Security: Mysq injection

olemara · October 2, 2011, 4:58pm

Hi guys,

I have a question regarding mysql injection, basically how to protect against it

So I know that before saving a model, prevention is taken against injection by Yii. I have also read somewhere that "prepared statements" also does this out of the box (?).

I have tried using the mysql_real_escape_string function, but get the error complaining about username/password NO. In this case I got the app->db and set the connection to active (and some other options) to get a connection, because I think that is the problem. Got an idea about how to open a db connection to be able to run the function?

And, when using CDbCriteria->params, is it safe regarding injection?

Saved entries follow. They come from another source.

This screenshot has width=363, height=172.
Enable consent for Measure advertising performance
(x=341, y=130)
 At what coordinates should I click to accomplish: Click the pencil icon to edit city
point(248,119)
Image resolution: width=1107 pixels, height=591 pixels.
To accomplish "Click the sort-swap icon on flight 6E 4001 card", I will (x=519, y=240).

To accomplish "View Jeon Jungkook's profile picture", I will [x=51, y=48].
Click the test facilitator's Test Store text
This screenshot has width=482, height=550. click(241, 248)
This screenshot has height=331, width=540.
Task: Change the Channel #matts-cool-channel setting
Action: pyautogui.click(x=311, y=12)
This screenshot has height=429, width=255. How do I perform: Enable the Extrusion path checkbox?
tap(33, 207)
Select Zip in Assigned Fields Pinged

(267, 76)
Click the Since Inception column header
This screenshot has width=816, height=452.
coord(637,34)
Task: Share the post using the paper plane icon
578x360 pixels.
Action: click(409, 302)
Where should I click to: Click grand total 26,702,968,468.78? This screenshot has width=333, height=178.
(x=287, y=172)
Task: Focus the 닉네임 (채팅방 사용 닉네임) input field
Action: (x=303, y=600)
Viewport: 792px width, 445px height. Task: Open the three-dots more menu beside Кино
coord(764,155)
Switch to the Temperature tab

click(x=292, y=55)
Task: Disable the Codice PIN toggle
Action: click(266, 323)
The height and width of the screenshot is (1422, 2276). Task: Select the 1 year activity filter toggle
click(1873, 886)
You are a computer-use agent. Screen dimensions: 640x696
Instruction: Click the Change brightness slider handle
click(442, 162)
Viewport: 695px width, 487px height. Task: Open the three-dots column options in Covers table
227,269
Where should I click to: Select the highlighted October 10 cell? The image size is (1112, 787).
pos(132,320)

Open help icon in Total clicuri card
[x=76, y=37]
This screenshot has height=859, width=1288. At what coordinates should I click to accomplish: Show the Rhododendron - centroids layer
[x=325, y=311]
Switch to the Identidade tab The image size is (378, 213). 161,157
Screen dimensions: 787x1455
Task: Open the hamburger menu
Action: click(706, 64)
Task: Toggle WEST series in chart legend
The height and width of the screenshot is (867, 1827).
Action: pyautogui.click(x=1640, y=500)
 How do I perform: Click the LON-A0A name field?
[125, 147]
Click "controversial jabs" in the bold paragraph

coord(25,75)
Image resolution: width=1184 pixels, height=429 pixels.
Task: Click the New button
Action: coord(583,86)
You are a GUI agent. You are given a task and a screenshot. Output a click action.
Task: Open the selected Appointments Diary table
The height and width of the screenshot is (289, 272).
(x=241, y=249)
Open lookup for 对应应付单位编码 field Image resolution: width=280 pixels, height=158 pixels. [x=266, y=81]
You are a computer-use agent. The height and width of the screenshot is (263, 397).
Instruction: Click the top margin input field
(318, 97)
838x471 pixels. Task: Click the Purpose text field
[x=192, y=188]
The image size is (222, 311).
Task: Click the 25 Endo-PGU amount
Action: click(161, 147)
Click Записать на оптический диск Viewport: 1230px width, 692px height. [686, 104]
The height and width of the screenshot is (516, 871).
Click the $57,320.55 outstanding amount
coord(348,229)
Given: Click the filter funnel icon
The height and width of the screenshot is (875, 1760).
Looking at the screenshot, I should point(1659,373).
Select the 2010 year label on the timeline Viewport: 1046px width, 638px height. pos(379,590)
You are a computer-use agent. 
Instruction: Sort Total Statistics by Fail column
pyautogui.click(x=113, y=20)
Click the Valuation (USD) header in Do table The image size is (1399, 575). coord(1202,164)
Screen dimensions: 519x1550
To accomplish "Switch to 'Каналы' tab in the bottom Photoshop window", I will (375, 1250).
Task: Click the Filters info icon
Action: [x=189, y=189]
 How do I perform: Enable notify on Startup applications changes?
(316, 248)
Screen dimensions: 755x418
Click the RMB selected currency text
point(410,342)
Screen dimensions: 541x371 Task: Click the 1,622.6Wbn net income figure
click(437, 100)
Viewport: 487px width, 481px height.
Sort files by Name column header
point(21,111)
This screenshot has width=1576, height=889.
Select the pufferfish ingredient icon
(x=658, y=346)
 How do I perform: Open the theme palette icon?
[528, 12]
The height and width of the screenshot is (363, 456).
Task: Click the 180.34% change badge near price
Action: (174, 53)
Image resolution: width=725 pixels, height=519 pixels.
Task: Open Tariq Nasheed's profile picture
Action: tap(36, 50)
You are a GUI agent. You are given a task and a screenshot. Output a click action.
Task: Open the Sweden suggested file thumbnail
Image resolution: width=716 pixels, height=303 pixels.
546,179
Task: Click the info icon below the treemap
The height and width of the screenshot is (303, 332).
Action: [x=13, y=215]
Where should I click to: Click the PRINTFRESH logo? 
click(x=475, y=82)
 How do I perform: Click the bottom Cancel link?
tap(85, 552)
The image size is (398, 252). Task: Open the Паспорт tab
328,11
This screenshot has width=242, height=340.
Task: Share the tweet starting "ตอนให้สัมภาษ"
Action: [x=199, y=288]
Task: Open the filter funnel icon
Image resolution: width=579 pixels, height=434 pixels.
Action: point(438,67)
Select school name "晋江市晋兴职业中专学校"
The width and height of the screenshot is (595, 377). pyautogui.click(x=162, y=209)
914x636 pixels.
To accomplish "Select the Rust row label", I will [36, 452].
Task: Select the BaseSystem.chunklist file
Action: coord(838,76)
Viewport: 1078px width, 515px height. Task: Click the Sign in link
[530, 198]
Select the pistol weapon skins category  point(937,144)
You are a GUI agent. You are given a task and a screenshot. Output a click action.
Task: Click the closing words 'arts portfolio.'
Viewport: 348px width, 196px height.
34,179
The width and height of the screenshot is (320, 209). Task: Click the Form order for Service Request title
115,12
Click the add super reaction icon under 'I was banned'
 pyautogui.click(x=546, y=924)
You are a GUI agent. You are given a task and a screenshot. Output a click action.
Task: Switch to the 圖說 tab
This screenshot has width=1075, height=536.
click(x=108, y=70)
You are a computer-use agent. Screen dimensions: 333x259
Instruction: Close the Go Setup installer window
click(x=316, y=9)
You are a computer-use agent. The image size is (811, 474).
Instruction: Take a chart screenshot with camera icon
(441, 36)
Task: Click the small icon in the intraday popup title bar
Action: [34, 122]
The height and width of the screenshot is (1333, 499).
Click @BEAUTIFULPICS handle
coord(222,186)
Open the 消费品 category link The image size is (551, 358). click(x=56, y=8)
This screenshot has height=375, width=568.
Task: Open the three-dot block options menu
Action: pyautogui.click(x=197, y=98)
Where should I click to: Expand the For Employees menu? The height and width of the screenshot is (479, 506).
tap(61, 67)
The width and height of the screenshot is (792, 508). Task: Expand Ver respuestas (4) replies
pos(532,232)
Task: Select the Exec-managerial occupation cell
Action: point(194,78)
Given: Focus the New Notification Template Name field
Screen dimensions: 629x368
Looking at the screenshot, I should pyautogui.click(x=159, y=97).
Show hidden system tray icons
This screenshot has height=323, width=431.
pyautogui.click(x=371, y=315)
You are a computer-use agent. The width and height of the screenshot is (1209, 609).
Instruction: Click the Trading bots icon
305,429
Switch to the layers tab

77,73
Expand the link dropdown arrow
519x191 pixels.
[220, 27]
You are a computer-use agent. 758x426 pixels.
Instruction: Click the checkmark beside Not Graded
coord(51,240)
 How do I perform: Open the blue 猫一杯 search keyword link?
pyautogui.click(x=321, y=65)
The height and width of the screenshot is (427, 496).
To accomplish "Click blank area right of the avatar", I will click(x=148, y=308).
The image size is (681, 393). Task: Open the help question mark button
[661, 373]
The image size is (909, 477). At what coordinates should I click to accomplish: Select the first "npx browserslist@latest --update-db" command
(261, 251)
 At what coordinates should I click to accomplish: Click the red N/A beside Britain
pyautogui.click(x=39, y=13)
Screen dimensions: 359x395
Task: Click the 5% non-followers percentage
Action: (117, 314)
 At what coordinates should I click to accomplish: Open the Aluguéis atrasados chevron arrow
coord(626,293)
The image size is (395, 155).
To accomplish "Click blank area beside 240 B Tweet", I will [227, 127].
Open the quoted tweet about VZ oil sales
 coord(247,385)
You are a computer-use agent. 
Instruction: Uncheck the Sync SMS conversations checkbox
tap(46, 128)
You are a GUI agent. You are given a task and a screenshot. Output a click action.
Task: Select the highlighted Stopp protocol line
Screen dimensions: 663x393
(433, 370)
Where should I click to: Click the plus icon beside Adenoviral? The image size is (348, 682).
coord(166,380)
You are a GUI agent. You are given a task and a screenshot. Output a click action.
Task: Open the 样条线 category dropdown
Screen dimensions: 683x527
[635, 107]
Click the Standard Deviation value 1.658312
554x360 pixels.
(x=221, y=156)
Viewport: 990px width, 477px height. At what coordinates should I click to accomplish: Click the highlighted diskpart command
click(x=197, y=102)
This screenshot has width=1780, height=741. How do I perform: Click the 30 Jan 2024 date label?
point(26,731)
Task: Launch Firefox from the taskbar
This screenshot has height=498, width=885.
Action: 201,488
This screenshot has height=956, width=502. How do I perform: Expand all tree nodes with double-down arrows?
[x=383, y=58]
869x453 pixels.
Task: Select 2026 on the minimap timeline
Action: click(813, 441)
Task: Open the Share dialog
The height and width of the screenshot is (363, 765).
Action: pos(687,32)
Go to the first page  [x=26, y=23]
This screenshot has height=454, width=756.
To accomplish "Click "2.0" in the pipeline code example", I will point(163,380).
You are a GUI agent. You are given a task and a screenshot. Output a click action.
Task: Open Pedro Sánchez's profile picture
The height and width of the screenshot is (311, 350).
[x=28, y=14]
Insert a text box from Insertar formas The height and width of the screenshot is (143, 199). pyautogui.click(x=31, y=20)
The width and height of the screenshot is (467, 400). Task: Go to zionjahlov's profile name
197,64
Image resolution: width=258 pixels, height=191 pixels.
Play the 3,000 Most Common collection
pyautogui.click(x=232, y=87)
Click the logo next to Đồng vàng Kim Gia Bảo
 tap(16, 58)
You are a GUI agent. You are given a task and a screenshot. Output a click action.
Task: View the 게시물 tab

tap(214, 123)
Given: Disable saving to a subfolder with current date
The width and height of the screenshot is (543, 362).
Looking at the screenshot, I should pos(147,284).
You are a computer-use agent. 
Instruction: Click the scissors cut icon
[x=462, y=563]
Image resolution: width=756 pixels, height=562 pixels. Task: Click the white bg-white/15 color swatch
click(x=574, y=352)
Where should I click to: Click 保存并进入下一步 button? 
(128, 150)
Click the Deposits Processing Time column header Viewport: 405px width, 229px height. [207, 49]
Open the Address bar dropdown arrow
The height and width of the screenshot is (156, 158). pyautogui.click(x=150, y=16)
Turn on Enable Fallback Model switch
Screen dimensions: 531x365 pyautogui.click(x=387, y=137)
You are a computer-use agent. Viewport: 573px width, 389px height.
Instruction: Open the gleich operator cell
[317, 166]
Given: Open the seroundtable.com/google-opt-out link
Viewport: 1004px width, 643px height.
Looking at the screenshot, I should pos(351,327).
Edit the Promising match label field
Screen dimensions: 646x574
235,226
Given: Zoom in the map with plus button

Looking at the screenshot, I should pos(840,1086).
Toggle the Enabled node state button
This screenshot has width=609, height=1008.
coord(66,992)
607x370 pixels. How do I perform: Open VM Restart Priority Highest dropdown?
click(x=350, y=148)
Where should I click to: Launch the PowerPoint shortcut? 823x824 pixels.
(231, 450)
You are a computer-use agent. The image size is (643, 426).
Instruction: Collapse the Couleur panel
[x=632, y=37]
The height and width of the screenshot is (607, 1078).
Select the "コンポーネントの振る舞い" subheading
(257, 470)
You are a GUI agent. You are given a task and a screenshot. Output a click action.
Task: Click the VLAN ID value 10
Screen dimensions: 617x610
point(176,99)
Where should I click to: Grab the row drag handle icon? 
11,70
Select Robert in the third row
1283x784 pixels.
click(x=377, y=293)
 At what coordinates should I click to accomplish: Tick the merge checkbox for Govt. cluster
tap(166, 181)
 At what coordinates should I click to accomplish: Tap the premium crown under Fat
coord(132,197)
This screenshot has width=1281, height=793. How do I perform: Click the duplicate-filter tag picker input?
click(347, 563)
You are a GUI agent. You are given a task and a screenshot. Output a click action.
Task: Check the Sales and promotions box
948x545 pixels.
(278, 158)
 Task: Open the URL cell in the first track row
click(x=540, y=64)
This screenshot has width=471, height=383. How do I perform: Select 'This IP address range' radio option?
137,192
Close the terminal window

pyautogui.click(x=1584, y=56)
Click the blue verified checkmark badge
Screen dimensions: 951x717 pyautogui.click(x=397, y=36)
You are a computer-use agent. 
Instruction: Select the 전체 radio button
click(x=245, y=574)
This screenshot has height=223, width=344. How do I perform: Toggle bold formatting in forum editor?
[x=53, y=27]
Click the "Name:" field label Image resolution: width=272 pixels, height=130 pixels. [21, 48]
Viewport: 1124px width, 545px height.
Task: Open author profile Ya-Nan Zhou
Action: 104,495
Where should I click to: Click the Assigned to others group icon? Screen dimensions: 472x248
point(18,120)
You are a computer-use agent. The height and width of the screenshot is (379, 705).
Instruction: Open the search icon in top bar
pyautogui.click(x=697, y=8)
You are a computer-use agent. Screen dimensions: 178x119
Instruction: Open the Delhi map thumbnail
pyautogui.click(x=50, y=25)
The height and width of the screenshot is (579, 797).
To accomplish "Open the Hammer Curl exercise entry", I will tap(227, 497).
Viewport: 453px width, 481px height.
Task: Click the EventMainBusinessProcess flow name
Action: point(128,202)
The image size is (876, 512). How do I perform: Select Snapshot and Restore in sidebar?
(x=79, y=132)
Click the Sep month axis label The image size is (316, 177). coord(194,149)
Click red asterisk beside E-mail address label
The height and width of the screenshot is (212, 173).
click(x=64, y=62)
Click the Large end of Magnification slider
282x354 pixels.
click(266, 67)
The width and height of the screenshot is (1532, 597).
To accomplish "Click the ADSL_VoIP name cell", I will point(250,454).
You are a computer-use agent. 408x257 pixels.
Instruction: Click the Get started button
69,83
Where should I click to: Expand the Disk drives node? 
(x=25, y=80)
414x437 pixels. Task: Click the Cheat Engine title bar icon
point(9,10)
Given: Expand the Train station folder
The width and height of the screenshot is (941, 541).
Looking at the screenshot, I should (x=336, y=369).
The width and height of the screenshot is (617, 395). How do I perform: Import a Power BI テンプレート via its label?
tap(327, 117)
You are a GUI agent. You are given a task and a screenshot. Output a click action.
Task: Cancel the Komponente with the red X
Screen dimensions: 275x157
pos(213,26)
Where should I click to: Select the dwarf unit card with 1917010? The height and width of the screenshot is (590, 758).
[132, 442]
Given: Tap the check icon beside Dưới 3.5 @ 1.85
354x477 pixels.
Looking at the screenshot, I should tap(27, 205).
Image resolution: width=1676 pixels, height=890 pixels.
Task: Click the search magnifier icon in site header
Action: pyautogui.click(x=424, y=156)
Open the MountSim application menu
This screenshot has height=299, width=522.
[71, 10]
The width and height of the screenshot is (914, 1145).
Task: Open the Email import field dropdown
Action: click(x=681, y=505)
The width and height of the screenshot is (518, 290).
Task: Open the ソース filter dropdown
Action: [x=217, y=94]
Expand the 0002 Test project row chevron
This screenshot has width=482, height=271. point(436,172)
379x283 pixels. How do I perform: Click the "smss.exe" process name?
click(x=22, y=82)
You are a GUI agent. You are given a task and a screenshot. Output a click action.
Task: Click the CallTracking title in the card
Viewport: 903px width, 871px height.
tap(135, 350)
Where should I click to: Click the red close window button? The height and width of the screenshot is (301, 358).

Any best practices when it comes to this issue and Yii?

Any thoughts are appreciated

Ole M

sensorario · October 2, 2011, 5:36pm

This may cause problems due to sql injection:


$criteria->addInCondition('field', $fieldValue);

but in this way you are secure:


$criteria->addInCondition('field', ':field');

$criteria->params = array(':field' => $fieldValue);

sensorario · October 2, 2011, 5:39pm

And here you can read all you need. "http://www.yiiframework.com/doc/guide/1.1/en/database.dao" In particular:

olemara · October 6, 2011, 6:00pm

Thanks for your reply, I will use that approach.